GPIO pins 2/4 (5V) and 6 (GND) are directly routed to DC-IN and GND from the barrel jack so you can both power the board through these GPIO pins (no drawbacks unlike RPi where you have less protection when you power through GPIO pins instead of crappy Micro USB) and also connect consumers there without caring too much
The 1296 MHz maximum we use are sane defaults. Same applies to our throttling settings. In case you want more performance, don't mind using active cooling (even with a slow/silent large fan) and know what you're doing you can exceed this. To be able to use higher clockspeeds you have to test them for reliability (steps outlined here) and if you found working dvfs OPPs then you can think about adjusting throttling settings (our defaults start to throttle at 75Â°C but in a controlled cluster setup if you know your workloads you might want to increase the trip points)
The approach to use 1536 MHz at 1.5V is as brain-dead as it was in the beginning when 3rd parties started to use these settings on Orange Pi's -- key to success is testing individually every H3 board for its limits and use these. But you have to keep in mind that the available cpufreq steps above 1296 MHz are both limited and hardcoded in kernel sources and in case you want to use eg. 1392 MHz you would have to patch the kernel -- check /sys/devices/system/cpu/cpu0/cpufreq/stats/time_in_state for the cpufreqs available)
Information regarding network/USB on RPi is somewhat wrong. The RPi SoC has just one single USB 2.0 connection to the outside. All available USB ports as well as the Fast Ethernet adapter are behind and internal USB hub and have to share bandwidth. So it's neither "4 USB ports" (well, the same as 1 USB port with a 5 port hub connected) nor true Fast Ethernet since this is just an USB-Ethernet adapter hanging off the single USB 2.0 connection (behind the hub!). So for anything that needs bandwidth every RPi regardless of the ARM cores they put into the SoC always horribly sucks.

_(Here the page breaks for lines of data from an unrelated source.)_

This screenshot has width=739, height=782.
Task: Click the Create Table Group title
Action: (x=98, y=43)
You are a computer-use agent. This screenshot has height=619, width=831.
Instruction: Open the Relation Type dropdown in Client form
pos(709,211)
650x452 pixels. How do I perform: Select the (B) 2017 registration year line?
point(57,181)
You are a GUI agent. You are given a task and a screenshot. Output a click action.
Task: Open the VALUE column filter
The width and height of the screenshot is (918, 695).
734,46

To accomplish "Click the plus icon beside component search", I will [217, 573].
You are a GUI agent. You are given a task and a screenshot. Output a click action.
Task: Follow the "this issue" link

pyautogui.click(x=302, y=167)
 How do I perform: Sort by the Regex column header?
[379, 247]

On a related note: interesting insights regarding your NanoPC-T3/Nexell cluster (especially the thermal stuff). Can you please provide how long the 'classic' (and potentially inappropriate) sysbench run with the following settings takes on the octa-core NanoPC? Please provide the info in this thread: http://forum.armbian.com/index.php/topic/1285-nanopi-m3-cheap-8-core-35/?view=getlastpost

sysbench --test=cpu --cpu-max-prime=20000 run --num-threads=8

sheffield_nick · July 7, 2016

Many thanks for the useful feedback I've just updated my article with a note about powering things from the GPIO pins.

I'll run that test on my NanoPC-T3s and post my results.

tkaiser · July 7, 2016

I've just updated my article with a note about powering things from the GPIO pins.

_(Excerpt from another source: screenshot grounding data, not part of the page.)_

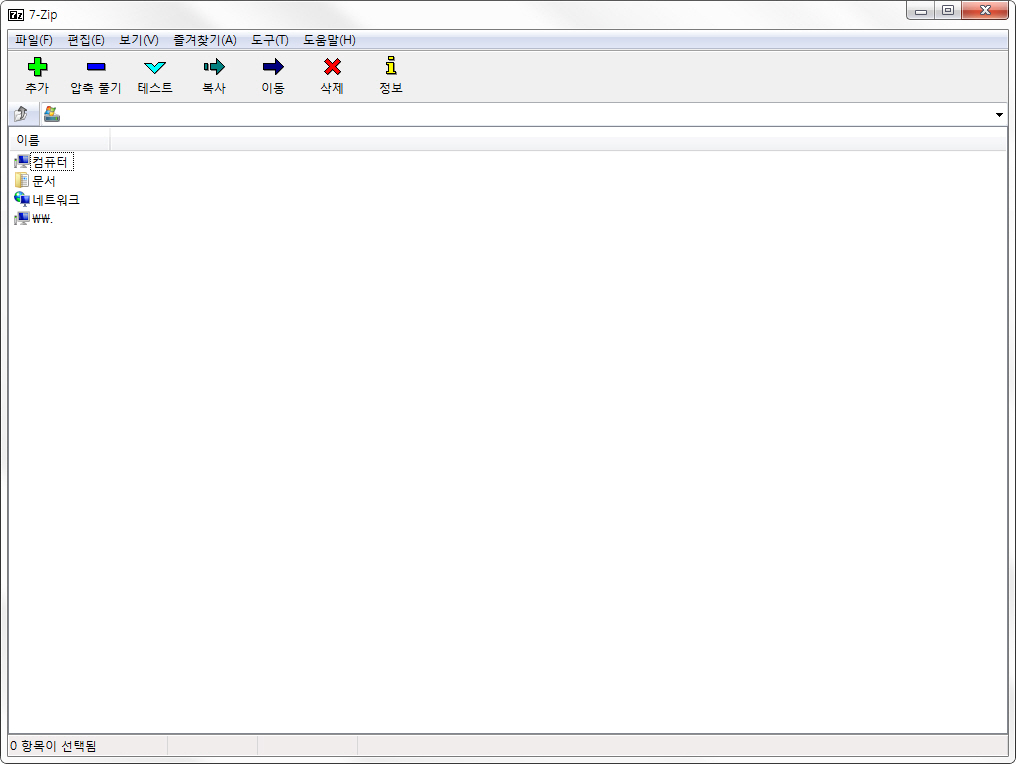Click the yellow Info (정보) icon
Image resolution: width=1016 pixels, height=764 pixels.
point(391,67)
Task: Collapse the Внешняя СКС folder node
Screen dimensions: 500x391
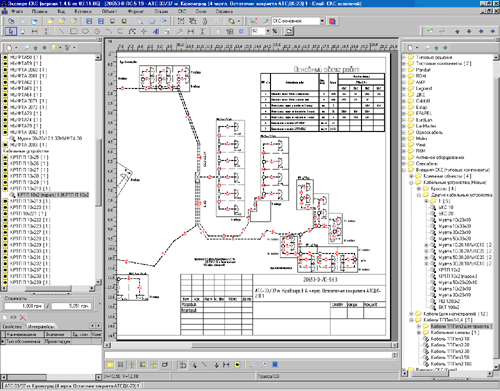Action: pos(404,170)
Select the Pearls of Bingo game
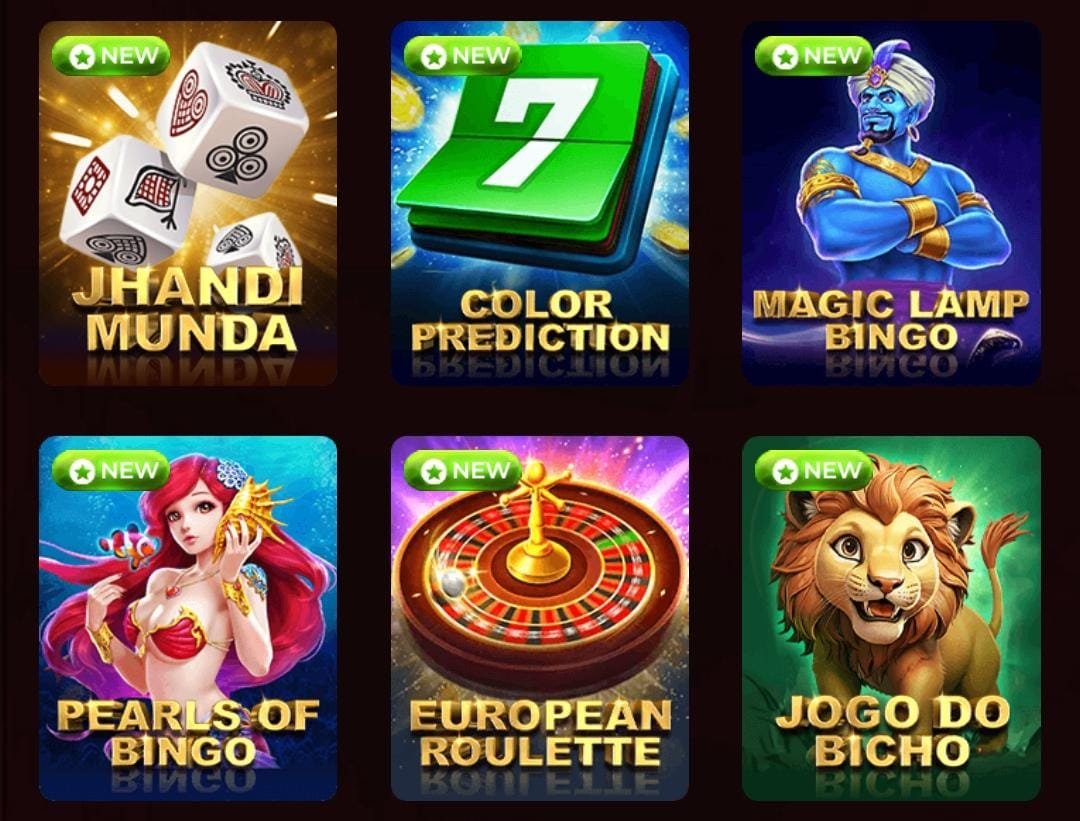The image size is (1080, 821). 188,618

IMO it would be good to correct the USB/network information too. One of the strengths of the cheap H3 SoC is 3 real USB host ports + 1 USB OTG port (that can be used as host port -- Armbian default!) + dedicated networking. In case of OPi Plus 2E that's Gbit Ethernet using a dedicated RGMII connection. And H3 is powerful enough to saturate all 4 USB 2.0 ports and the GbE connection in parallel (depends on kernel version) while any RPi is always limited to one single USB 2.0 connection.

There are other SBC designs that show similar behaviour (eg. the horrible Banana Pi M3 where the 'engineers' forgot to use one of the 2 USB host ports and connect both USB type A receptacles and the slow USB-to-SATA bridge to one internal USB hub that only uses one USB host port of the SoC -- but at least there GBit Ethernet is also using a dedicated RGMII connection) but RPi's design is most probably the worst possible if it's about bandwidth (regardless whether we're talking about IO or networking)

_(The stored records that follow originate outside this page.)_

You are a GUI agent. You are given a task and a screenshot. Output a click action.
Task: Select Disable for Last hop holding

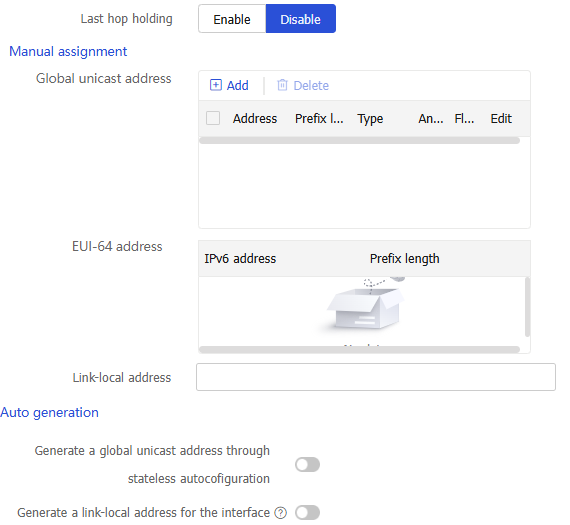coord(301,19)
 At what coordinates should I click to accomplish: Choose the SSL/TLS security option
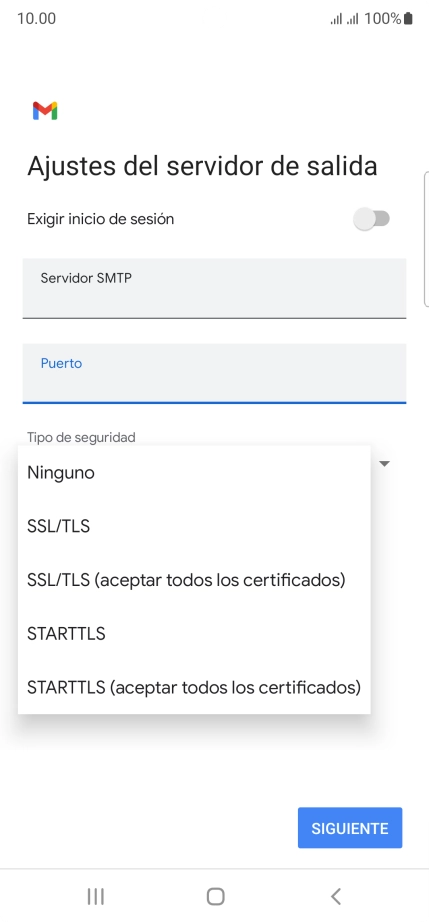[x=194, y=526]
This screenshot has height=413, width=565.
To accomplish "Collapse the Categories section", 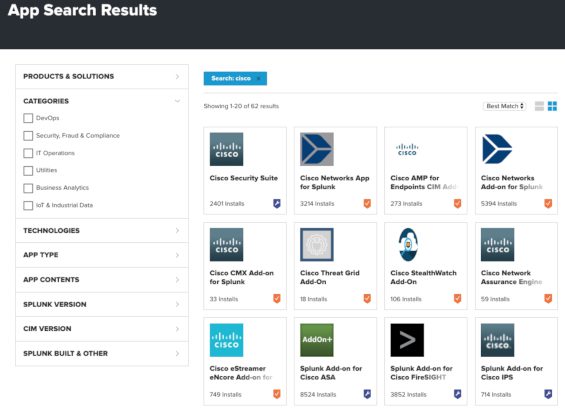I will pyautogui.click(x=102, y=101).
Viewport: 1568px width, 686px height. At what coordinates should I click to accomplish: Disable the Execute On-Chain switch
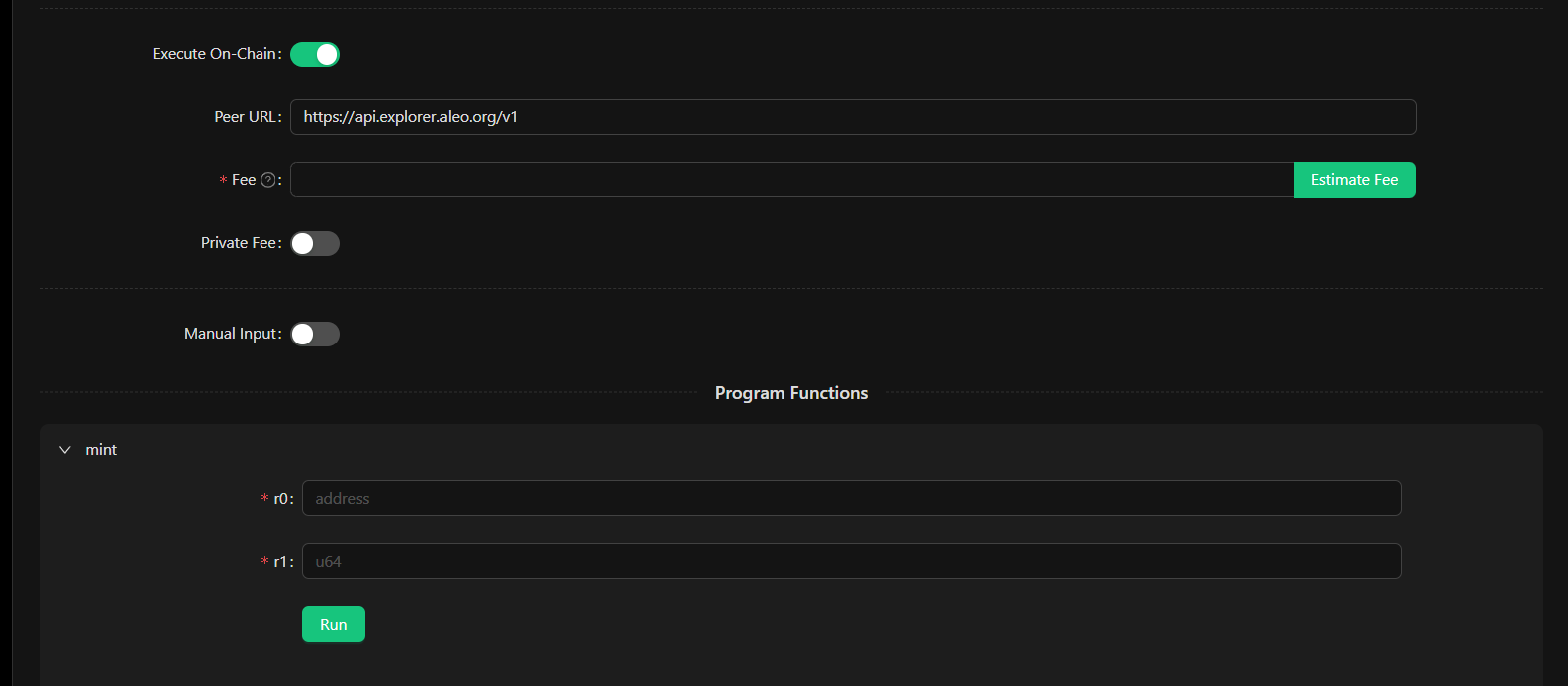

sheffield_nick · July 7, 2016

Thanks - I'm writing a separate article benchmarking the different boards/clusters, so I'll definitely mention those details about shared USB/ethernet vs. separate. And USB-to-SATA

Ford Prefect · July 7, 2016

Nice work.

Although I wonder if having all the PI's in the same box is really advantageous.

sheffield_nick · July 8, 2016

In case of OPi Plus 2E that's Gbit Ethernet using a dedicated RGMII connection. And H3 is powerful enough to saturate all 4 USB 2.0 ports and the GbE connection in parallel (depends on kernel version) while any RPi is always limited to one single USB 2.0 connection.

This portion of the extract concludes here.